- Required actions:
A. Using the solar power article, explain why solar power has not yet taken off. Answer in one to three sentences.
B. Answer these questions from the solar power article:
(i) By what percentage are energy demands expected to increase by 2030?
(ii) Where does Dr Tim Kemmitt work as a chemist and solar technology researcher?
(iii) Which organization gave him an award last year?
*** Selection ***
A Solar Sandwich
It’s a fact that more energy, in the form of sunlight, strikes Earth in one hour than all of the energy consumed by humans in an entire year.
So why not use it? With oil and gas supplies running out, energy demands expected to increase 50% by 2030 and the earth heating up, solar power seems like a no-brainer. Even in New Zealand where much of our electricity comes from hydro-generation, solar power would ease the pressure on our rivers and lakes, secure power supplies in times of drought and save huge amounts of energy wasted in transmission.
Unfortunately, as MacDiarmid Institute Principal Investigator, Dr Tim Kemmitt, points out “in theend it comes down to dollars per Watt”. As long as solar power is more expensive than conventional energy sources it won’t take off and at the moment high production costs and expensive materials are thwarting its progress.
Dr Kemmitt is a chemist and solar technology researcher at Industrial Research Limited. He is going all out for cheap solar power – cheap materials, cheap processes, cheap everything. Last year he won an award from the Sustainable Energy Association of NZ for the most innovative approach to raising the standard of the photovoltaics industry, both commercial and domestic.
*** Data section ***
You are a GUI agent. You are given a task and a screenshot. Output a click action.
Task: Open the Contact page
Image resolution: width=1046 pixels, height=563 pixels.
***
- Expected outputs:
A. It comes down to dollars per Watt: solar power won't take off as long as it costs more than conventional energy sources. At present, high production costs and expensive materials keep it more expensive.

B.
(i) 50%
(ii) Industrial Research Limited
(iii) The Sustainable Energy Association of NZ